§ DO THIS
Pick out every line in the rows below that contains the word "Select", and copy each one.

§ TASK MATERIAL
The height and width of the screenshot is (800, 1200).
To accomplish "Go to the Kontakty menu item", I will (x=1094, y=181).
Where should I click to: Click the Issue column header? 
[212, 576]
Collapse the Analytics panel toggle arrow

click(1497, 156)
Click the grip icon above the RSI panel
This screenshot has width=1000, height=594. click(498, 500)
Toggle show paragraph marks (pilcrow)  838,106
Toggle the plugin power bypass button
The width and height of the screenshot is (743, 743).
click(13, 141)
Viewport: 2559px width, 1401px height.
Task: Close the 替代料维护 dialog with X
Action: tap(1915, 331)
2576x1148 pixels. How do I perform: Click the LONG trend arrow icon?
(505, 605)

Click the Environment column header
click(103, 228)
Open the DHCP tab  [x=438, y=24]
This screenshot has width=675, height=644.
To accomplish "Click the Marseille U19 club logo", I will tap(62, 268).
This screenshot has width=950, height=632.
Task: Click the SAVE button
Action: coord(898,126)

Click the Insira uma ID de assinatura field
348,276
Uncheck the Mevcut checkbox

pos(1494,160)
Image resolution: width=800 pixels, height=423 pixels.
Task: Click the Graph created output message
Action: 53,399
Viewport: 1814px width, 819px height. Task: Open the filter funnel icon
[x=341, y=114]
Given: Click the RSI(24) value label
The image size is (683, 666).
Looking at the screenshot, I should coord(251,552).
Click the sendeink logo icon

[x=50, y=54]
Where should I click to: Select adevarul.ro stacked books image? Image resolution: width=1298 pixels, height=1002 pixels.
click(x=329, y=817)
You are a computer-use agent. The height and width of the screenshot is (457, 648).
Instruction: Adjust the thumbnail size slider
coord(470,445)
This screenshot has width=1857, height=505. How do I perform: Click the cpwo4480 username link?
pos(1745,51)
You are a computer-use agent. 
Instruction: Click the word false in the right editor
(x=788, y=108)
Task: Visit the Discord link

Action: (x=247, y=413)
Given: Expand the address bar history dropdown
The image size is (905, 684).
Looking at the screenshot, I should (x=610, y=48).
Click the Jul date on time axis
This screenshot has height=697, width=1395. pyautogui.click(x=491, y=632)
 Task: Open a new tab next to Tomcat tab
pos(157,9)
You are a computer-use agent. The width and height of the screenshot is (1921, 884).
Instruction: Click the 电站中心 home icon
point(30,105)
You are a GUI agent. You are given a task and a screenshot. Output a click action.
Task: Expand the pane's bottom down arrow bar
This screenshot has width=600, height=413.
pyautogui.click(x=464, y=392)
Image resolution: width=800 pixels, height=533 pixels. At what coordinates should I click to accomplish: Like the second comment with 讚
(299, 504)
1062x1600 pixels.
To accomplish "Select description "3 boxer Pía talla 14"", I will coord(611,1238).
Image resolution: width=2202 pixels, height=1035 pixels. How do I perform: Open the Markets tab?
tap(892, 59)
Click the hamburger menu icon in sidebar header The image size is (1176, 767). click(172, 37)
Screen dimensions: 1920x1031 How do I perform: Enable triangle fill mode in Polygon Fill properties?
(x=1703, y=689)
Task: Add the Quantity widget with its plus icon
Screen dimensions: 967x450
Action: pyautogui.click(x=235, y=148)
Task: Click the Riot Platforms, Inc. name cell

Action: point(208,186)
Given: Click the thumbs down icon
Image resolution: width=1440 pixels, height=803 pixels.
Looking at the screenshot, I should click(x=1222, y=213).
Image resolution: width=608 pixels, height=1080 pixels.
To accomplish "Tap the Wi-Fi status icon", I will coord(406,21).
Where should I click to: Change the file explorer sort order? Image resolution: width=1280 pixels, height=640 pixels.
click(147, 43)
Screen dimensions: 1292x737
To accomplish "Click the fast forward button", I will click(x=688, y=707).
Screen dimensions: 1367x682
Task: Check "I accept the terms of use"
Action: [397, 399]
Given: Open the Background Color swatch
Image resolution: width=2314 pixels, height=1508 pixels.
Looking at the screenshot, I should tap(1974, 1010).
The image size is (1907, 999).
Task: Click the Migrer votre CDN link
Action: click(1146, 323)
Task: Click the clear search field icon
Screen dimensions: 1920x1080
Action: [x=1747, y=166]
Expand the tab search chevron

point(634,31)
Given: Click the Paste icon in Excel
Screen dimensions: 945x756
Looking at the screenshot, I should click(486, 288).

§ IN RESPONSE
Where should I click to: Select adevarul.ro stacked books image? Image resolution: width=1298 pixels, height=1002 pixels.
To accomplish "Select description "3 boxer Pía talla 14"", I will coord(611,1238).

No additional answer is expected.